◆ WHAT YOU NEED TO DO ◆
Count up the lines below that include the string "computer" and report the number by itself.

◆ INFORMATION PROVIDED ◆
==========

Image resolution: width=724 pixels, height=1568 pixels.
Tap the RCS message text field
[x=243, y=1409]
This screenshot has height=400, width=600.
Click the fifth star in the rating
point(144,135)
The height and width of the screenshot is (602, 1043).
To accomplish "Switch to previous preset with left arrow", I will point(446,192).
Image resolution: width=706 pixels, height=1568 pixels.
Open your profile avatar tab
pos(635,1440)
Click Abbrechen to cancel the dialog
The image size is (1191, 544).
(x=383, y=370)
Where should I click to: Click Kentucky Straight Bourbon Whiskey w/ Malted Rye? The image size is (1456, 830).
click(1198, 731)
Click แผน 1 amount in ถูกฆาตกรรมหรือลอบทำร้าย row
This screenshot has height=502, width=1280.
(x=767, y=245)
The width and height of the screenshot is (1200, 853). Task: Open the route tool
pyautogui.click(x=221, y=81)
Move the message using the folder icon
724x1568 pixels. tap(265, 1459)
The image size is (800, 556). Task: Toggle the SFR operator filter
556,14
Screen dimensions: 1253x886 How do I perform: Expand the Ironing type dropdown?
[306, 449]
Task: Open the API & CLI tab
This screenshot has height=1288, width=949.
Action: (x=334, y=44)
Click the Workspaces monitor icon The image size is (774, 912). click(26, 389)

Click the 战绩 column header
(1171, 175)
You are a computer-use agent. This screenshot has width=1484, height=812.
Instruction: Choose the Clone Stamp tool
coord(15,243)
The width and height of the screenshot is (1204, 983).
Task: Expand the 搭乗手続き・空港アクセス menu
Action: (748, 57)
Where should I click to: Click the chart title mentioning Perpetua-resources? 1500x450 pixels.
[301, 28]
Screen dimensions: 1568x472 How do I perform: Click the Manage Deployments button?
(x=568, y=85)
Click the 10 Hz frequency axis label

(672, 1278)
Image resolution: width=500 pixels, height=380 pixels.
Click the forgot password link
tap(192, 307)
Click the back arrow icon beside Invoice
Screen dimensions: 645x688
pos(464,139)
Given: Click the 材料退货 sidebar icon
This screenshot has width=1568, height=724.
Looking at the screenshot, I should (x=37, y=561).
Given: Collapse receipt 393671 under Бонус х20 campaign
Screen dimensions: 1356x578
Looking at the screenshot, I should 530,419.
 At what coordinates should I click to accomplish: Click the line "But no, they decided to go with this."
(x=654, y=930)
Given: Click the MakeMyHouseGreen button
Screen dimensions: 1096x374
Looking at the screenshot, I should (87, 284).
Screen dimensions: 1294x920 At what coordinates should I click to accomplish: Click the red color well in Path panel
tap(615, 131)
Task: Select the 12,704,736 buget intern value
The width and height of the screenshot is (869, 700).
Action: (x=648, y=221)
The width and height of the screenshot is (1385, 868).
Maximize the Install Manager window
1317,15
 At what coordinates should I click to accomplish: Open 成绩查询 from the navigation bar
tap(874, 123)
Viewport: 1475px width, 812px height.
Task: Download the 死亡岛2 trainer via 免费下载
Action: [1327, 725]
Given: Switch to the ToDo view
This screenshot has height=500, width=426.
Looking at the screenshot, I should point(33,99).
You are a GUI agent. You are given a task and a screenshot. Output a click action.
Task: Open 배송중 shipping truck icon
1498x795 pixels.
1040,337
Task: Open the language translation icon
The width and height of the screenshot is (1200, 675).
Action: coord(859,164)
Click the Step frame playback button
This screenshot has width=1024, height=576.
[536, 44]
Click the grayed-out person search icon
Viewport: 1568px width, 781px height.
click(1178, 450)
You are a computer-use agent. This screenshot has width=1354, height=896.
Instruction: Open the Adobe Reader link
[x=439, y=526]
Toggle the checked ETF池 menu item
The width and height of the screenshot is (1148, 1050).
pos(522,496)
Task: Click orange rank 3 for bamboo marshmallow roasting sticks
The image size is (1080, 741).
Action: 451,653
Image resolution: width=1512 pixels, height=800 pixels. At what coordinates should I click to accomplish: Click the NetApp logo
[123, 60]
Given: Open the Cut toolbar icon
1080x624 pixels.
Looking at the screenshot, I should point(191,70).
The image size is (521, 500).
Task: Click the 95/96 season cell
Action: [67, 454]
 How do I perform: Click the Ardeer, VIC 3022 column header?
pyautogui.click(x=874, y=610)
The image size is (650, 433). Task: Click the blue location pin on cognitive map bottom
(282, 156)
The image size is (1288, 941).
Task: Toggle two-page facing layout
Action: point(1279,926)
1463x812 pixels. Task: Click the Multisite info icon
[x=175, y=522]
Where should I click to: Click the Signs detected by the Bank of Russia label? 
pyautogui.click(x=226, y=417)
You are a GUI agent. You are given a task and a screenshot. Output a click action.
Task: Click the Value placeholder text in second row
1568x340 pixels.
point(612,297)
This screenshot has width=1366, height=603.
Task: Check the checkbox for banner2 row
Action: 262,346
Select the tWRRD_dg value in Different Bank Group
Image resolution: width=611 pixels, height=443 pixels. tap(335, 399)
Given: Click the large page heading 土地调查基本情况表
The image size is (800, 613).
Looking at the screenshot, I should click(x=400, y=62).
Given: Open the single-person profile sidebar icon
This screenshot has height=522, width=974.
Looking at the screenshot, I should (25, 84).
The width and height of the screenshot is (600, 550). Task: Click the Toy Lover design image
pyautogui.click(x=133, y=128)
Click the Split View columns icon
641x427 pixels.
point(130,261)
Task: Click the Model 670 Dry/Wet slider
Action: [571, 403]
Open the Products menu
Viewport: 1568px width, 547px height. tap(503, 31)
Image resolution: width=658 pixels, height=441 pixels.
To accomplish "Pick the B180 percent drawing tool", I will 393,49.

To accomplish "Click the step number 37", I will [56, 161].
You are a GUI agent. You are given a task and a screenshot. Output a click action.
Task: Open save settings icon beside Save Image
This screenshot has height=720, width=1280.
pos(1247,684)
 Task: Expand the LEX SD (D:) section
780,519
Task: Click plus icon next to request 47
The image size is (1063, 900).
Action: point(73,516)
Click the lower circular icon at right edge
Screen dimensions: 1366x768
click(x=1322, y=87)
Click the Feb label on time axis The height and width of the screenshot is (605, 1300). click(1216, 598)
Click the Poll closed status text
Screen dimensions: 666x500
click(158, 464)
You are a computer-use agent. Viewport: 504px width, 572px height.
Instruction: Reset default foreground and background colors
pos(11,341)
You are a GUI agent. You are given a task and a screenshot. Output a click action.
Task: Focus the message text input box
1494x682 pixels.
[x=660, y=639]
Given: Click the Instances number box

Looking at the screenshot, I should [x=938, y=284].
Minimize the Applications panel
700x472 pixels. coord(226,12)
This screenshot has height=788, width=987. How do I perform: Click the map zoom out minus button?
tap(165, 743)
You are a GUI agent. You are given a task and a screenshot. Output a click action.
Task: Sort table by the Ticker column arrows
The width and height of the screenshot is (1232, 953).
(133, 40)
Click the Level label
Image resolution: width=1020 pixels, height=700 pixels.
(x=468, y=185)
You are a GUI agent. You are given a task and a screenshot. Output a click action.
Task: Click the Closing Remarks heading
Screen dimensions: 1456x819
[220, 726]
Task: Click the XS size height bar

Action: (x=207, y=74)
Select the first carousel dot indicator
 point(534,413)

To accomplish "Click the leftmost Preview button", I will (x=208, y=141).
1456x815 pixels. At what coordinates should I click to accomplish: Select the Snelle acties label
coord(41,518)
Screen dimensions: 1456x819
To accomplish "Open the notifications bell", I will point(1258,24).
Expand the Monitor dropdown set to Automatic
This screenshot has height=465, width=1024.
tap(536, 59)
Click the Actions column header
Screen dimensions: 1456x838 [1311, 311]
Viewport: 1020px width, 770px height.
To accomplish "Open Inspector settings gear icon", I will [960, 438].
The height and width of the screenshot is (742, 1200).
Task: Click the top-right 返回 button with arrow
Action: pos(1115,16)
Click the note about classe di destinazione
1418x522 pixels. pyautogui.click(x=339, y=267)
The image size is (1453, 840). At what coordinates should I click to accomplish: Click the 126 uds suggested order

==========

◆ WRITTEN RESPONSE ◆
3